“‘Yet some say, M. le Ministre, that this discontent might grow into rebellion.’
“‘The Government does not believe this need be feared, and does not fear it. Our revolutionists are not formidable. Their hostility exhausts itself in invectives against the Prime Minister, but they respect the King. It is I who have done all the evil, and it is with me alone that they are angry. Were they a little more impartial, perhaps they might see that I have not acted otherwise, simply because I could not. In Prussia’s present position in Germany, and with Austria opposed to her, an army was an imperative necessity. In Prussia it is the only force capable of discipline. I do not know if that is a French word?’
“‘Certainly, M. le Ministre, and in France can also be applied.’
“‘A Prussian who got his arm broken in a barricade,’ continued M. de Bismarck, ‘would go home crestfallen, and his wife would look upon him as a madman; but in the army he is an admirable soldier, and fights like a lion for the honor of his country. A party opposed to the Government has not chosen to recognize the necessity imposed on us by circumstances of maintaining a large military force, evident as that necessity has been. But I could not hesitate, for my own part; by family, by education, I am the King’s man; and the King adhered to the idea of this military organization as firmly as to his crown, being convinced, heart and soul, of its indispensability. No one could make him yield or compromise the point. At his age—he is seventy—and with his traditions, people persist in an idea; above all, if they feel it to be good. On the subject of the army, I should add, I entirely agree with his view.
“‘Sixteen years ago I was living as a country gentleman, when the King appointed me the Envoy of Prussia at the Frankfurt Diet. I had been brought up in the admiration, I might almost say the worship, of Austrian policy. Much time, however, was not needed to dispel my youthful illusions with regard to Austria, and I became her declared opponent.
“‘The humiliation of my country; Germany sacrificed to the interests of a foreign nation; a crafty and perfidious line of policy—these were not things calculated to give me satisfaction. I was not aware that the future would call upon me to take any part in public events, but from that period I conceived the idea, which at the present day I am still pursuing, the idea of snatching Germany from Austrian oppression, or at least that part of Germany whose tone of thought, religion, manners, and interests, identify her destinies with Prussia—Northern Germany. In the plan which I brought forward, there has been no question of overthrowing thrones, of taking a duchy from one ruler, or some petty domain from another; nor would the King have consented to such schemes. And then there are all the interests of family relationship and concessions, a host of antagonistic influences, against which I have had to sustain an hourly warfare.

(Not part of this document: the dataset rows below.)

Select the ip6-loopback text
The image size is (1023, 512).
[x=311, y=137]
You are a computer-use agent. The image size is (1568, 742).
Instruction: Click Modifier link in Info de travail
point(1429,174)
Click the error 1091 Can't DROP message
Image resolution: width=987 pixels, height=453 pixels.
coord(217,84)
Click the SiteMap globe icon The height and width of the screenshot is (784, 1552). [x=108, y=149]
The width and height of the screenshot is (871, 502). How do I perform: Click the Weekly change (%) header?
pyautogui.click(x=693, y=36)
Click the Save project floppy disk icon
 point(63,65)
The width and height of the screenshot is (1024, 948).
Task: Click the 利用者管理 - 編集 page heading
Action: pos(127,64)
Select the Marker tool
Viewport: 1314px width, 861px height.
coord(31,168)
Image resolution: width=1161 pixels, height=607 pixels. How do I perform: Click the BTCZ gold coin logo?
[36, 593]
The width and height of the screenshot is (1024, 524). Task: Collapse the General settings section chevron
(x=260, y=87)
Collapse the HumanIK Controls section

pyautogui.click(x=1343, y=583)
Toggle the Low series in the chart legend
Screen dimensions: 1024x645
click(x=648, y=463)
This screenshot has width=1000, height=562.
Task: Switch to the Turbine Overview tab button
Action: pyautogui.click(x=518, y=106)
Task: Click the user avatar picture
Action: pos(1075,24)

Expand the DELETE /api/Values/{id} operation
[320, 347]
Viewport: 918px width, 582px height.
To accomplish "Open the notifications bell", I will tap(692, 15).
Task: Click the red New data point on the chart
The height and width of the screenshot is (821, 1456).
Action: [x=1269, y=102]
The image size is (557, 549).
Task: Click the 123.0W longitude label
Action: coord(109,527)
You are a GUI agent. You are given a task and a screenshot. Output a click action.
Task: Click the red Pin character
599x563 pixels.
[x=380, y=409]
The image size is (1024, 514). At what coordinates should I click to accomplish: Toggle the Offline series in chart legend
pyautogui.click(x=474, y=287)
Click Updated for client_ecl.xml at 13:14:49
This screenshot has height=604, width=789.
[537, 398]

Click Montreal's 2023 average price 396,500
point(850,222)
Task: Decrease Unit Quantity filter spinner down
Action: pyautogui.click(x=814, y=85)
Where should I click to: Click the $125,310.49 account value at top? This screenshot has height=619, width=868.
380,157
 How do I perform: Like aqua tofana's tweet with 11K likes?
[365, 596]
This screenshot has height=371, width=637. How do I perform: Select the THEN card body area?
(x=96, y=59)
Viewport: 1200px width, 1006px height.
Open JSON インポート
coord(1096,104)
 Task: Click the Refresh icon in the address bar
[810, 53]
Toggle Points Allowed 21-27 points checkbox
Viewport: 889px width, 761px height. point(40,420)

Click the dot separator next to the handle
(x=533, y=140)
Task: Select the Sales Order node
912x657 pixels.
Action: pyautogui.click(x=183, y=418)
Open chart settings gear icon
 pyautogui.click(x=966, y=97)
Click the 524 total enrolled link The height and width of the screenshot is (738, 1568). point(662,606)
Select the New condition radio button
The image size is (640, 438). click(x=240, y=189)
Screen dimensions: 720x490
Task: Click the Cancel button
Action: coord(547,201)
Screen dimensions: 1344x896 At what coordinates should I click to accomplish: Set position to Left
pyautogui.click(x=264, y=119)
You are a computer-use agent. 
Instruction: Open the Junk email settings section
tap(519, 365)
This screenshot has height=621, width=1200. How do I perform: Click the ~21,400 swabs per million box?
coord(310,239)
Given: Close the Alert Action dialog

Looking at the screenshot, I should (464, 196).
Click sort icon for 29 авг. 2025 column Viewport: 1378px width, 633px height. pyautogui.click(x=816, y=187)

“‘But neither all this, nor the opposition with which I have had to contend in Prussia, could prevent my devoting myself, heart and soul, to the idea of a Northern Germany, constituted in her logical and natural form, under the ægis of Prussia. To attain this end I would brave all dangers, exile, the scaffold itself! I said to the Crown Prince, whose education and natural tendencies incline him rather to the side of parliamentary government, what matter if they hang me, provided the rope by which I am hung bind this new Germany firmly to your throne?’
“‘May I also ask, M. le Ministre, how you reconcile the principle of freedom, embodied in the existence of a national parliament, with the despotic treatment to which the Berlin Chamber has had to submit? How, above all, have you been able to induce the King, the representative of the principle of divine right, to accept universal suffrage, which is par excellence the principle of democracy?’
“M. de Bismarck answered with animation: ‘That is a victory achieved after four years of struggle. When the King sent for me, four years ago, the situation of affairs was most critical. His Majesty laid before me a long list of liberal concessions, but not one of these concerned the military question. I said to the King, “I accept; and the more liberal the Government can prove itself the stronger it will be.” The Chamber has been obdurate on one side, and the Crown on the other. In the conflict I have remained by the King. My respect for him, all my antecedents, all the traditions of my family, made it my duty to do so. But that I am, either by nature or from principle, an adversary of national representation, a born enemy of parliamentary government, is a perfectly gratuitous supposition.
“‘During those discussions, when the Chamber of Berlin set itself in opposition to a line of policy imposed on Prussia by circumstances of most pressing necessity, I would not separate myself from the King. But no one has a right to insult me by the supposition that I am only mystifying Germany in bringing forward my project of a parliament. Should the day come when, my task being accomplished, I find it impossible to reconcile my duties to my Sovereign with my duties as a statesman, I shall know how to retire without denying the work I have done.’